• Request 1: In the article on data analytics in engineering, what two types of numerical data are distinguished from an engineer's perspective?
• Request 2: Rewrite the stretch of the engineering analytics article from "In manufacturing engineering, one" through "handle one's data.", substituting "lean manufacturing" for "six sigma".
• Request 3: Pick up the article on data analytics in engineering after its final sentence and continue it.

start Article

Well, I design a structure or machine. I have my formulas and software. When I use the formulas rightly, I will get the right output. Why do I need analytics? One may say.

In engineering, many of the formulas are either complex or empirical. When we use such formulas, it is always essential to study the variation in the output as the inputs vary.

When the formulas are not derived from first principles but were empirically arrived at from observations, regression etc., it will be to one's own advantage to study and analyze the data generated by those formulas. This enables one to have control over one's designs and take informed decisions.

If an equation is empirically arrived at using regression, then studying it further generates additional insights. One can make new models, re-validate the equation, or may even come up with a better equation!

These types of empirical equations we find often in fluid mechanics for example. Unfortunately, in most of the text books I studied in my engineering in the 90s, almost nowhere the rationale behind the empirical formulas was explained.

Even when you have a derived complex formula, the formula will be based on several assumptions. Also the inputs like material properties have their own confidence level attached to them. A statistical study will bail us out from the complexities of the equation as we get to study the numerical data and the trends it follows.

Needless to say that the data from experimentation and observations needs to be studied statistically, which many do, with or without calling it analytics. If a statistical study is not performed, the findings are just not right and it is high time one realized that.

In any case, one can always find out what are the inputs that influence the output most. This can be achieved by design of experiments and sensitivity analyses.

Two types of engineering data

Without getting into the standard technical terms in data analytics, I would classify the numerical data into two types from an engineer's perspective. The first one is visible data, abundantly available everywhere. The second type of data is invisible data, an example of which is hidden in the form of formulas and gets generated only when you calculate the output using those formulas and varying the inputs.

The visible data needs to be handled, using relevant data analytics techniques.

The invisible data can also be handled the same way, by generating data, arranging it in tables, plotting it graphically for visualization and then analyzing.

Sources of the visible data are, data from experimentation, published and validated data, data gathered from observations and so on.

Sources of invisible data not only those from the equations, but also those from computer simulations. For example, the output data generated by a finite element software can be put in this category.

Should I test my data when there is a clear formula?

As people say "seeing is not believing", seeing is not always believing. Hence the data needs to be put to statistical tests. This helps in decision making for those who are unsure of the direction in which one needs to go. Even for those who are "sure" by experience, it helps in re-validating their experience based knowledge.

Examples of some applications

In manufacturing engineering, one often uses the principles of six sigma. There are many statistical techniques that are common between six sigma and data analytics. By exposing oneself to data analytics, one will have a wider range of tools to handle one's data.

Design of experiments is often conducted in engineering, particularly mechanical engineering.

end Article
start Supplied records

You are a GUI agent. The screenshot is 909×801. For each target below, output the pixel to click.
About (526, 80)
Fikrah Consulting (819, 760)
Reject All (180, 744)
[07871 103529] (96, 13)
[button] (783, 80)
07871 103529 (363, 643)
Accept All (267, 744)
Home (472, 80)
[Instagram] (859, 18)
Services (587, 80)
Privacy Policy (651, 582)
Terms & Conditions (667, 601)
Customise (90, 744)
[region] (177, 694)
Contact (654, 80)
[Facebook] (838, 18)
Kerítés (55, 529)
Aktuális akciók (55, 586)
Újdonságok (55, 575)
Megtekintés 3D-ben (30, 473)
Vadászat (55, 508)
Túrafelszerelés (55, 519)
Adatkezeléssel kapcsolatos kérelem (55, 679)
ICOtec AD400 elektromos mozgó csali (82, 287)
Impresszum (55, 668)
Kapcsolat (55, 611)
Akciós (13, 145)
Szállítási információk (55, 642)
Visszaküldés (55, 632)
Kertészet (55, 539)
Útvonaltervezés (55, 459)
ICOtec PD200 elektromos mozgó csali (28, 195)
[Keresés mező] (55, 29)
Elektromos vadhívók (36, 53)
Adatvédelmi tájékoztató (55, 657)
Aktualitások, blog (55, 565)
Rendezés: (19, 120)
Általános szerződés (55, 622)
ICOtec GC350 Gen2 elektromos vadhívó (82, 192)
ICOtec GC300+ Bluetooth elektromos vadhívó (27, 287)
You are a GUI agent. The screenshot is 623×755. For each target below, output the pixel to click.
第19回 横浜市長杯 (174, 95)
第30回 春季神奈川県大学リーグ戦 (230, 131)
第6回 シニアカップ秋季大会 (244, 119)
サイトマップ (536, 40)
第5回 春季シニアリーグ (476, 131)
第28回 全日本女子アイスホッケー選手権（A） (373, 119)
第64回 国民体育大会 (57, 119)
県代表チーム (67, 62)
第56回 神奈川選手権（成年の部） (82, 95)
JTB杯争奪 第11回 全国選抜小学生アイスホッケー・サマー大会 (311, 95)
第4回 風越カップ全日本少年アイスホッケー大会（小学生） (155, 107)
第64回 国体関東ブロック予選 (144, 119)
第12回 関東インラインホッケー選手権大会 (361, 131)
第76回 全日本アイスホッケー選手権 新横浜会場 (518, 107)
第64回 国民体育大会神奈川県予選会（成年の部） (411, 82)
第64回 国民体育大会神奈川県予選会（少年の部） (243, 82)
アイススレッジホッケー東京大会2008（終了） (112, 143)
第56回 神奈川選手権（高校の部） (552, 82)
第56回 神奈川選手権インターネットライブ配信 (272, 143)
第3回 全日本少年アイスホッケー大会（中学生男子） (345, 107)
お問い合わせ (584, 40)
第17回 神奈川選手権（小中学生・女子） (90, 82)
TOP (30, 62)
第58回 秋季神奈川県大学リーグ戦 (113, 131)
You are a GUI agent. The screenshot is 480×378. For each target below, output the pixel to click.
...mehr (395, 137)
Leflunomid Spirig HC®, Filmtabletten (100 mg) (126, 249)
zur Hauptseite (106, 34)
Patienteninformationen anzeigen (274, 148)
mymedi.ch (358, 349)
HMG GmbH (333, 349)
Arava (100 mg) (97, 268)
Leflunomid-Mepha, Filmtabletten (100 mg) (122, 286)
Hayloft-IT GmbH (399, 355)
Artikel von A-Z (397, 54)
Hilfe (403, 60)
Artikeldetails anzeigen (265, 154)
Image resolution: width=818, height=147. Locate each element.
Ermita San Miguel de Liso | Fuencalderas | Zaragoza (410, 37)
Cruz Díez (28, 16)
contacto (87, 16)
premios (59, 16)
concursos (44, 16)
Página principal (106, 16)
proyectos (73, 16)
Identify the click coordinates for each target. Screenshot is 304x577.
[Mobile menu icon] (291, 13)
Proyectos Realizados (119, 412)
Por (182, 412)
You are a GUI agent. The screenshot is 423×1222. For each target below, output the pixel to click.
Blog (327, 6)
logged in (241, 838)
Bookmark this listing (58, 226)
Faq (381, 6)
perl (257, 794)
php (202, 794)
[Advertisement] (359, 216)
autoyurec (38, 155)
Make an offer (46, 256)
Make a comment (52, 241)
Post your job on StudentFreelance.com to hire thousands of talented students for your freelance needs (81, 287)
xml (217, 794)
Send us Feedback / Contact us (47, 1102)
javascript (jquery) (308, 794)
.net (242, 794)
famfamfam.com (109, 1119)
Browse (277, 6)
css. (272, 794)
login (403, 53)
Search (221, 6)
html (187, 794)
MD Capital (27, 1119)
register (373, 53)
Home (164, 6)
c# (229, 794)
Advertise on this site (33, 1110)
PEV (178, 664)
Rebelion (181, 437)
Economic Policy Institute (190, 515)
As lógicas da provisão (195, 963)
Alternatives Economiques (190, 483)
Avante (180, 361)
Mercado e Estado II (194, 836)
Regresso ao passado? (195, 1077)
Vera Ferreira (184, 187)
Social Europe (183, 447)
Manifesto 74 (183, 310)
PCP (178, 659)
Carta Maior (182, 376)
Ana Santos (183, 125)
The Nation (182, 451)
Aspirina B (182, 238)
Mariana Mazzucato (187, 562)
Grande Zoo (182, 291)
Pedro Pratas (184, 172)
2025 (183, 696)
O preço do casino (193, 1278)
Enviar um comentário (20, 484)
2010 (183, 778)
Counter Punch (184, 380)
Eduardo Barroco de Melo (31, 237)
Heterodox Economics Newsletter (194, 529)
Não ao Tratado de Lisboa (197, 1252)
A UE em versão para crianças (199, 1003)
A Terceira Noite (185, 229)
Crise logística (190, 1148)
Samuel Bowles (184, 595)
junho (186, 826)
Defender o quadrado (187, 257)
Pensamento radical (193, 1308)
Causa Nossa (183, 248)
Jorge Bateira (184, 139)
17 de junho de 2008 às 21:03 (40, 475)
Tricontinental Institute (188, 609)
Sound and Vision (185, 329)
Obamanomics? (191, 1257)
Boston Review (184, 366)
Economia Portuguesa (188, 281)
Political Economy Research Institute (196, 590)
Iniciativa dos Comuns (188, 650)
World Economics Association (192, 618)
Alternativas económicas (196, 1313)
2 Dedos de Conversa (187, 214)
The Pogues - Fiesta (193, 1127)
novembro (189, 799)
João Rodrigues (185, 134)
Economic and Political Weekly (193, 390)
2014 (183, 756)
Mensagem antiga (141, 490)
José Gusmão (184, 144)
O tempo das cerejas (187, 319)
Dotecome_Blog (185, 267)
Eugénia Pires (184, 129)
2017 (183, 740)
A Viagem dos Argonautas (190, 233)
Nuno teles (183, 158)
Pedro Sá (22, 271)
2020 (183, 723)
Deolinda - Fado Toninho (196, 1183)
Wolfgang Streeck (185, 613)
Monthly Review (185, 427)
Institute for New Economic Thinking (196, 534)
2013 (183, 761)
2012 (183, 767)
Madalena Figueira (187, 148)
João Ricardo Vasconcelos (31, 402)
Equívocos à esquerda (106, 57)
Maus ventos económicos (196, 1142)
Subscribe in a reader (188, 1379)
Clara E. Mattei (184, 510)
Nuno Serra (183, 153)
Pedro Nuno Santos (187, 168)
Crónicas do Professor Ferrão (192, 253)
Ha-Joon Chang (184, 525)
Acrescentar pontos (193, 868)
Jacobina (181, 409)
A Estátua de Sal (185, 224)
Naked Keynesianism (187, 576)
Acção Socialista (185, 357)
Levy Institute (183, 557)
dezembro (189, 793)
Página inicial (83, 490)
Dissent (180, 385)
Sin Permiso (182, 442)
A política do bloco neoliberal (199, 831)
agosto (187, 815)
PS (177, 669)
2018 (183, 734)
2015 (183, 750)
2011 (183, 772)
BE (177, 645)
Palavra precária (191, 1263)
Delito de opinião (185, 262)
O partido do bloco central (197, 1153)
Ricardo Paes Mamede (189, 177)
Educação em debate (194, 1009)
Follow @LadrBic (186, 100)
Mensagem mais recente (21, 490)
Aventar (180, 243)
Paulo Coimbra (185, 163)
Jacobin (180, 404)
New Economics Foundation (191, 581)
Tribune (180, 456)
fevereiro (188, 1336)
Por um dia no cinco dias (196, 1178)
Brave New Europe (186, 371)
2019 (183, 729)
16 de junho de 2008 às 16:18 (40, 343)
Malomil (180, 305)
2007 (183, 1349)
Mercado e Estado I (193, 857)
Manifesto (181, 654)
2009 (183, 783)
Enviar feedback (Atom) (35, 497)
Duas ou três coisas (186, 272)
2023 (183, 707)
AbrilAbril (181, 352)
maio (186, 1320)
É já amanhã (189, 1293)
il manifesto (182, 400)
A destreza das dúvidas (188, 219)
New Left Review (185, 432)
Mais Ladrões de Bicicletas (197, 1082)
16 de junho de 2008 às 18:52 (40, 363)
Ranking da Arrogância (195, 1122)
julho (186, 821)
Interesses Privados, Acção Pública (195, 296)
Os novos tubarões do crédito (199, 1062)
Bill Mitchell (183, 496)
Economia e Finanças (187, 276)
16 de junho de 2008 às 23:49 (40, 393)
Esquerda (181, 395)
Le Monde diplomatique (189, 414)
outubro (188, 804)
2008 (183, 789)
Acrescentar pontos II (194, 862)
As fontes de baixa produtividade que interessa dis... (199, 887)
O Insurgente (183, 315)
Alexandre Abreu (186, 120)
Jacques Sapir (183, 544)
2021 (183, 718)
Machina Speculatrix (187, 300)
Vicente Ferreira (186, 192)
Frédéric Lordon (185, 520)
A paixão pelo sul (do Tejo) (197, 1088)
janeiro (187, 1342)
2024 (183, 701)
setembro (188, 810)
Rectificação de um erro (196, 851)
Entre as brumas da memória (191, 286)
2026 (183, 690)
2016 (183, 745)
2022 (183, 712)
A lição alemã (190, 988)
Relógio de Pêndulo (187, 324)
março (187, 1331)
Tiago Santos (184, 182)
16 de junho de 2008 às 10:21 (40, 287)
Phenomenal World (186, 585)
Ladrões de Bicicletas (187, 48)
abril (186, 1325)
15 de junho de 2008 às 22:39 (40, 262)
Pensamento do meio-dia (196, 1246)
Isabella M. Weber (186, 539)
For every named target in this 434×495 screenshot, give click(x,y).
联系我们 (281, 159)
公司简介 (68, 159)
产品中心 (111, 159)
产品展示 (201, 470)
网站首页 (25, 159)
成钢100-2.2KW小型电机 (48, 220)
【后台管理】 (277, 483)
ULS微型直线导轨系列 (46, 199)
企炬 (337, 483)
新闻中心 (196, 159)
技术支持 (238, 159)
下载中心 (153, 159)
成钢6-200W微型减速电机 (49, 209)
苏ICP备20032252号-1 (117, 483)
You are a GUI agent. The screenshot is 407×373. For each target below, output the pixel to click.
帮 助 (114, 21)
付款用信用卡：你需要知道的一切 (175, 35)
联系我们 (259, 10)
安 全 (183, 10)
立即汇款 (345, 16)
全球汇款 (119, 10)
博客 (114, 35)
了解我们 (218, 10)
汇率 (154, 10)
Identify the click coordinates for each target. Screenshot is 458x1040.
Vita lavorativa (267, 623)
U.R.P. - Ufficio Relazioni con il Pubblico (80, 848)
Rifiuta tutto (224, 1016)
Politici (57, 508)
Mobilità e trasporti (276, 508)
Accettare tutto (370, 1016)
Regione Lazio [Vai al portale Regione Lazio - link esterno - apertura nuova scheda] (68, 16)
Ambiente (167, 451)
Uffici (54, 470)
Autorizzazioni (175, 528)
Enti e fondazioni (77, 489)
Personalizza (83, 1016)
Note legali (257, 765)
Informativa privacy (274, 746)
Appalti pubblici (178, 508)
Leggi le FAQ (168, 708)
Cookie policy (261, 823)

end Supplied records

• Exercise answer 1: Visible data and invisible data.

• Exercise answer 2:
In manufacturing engineering, one often uses the principles of lean manufacturing. There are many statistical techniques that are common between lean manufacturing and data analytics. By exposing oneself to data analytics, one will have a wider range of tools to handle one's data.

• Exercise answer 3:
I see the term sensitivity analysis often being used in the analysis of high rise buildings. There are some who are loosely using this term just because the standards are using it. Maybe the standards and leaders of the industry in developing them need to elaborate more on what it means by sensitivity analysis in line with its standard definition. It will be of great help if a standardized definition is included in the Indian tall concrete buildings code IS 16700.

As one is aware, advanced concepts like artificial intelligence, machine learning etc. are used in all industries.

Epilogue

One may say what I have written is nothing but statistics and hence old wine in new bottle! I would rather call it old nectar in new bottle, often left untasted by many.

The techniques that I have discussed and even more complex techniques are often used by researchers traditionally in engineering. But knowledge and application of the basic concepts at working level will be of great help as discussed and will elevate the society to the next level of a data literate society from a compute literate society.

Path forward

Below is the path forward I would suggest for promoting data literacy among engineers.

Engineers should consider refreshing their undergraduate level statistics knowledge as part of their Continuous Professional Development.
Guidelines should be framed to include a minimum number of questions on statistics and probability in exams like Professional Engineer's exams.
A fixed number of minimum Professional Development Units (PDUs) in statistics and probability/data analytics/data science should be prescribed for retaining a Professional Engineer's or a project manager's certification.
Non-IT engineering students interested in analytics with the intention of using it in their core field or making it their career, can consider doing a project in analytics (wait for my next article).
Authors of engineering textbooks should include brief notes on how the empirical formulas have been arrived at, and provide reference to the original sources.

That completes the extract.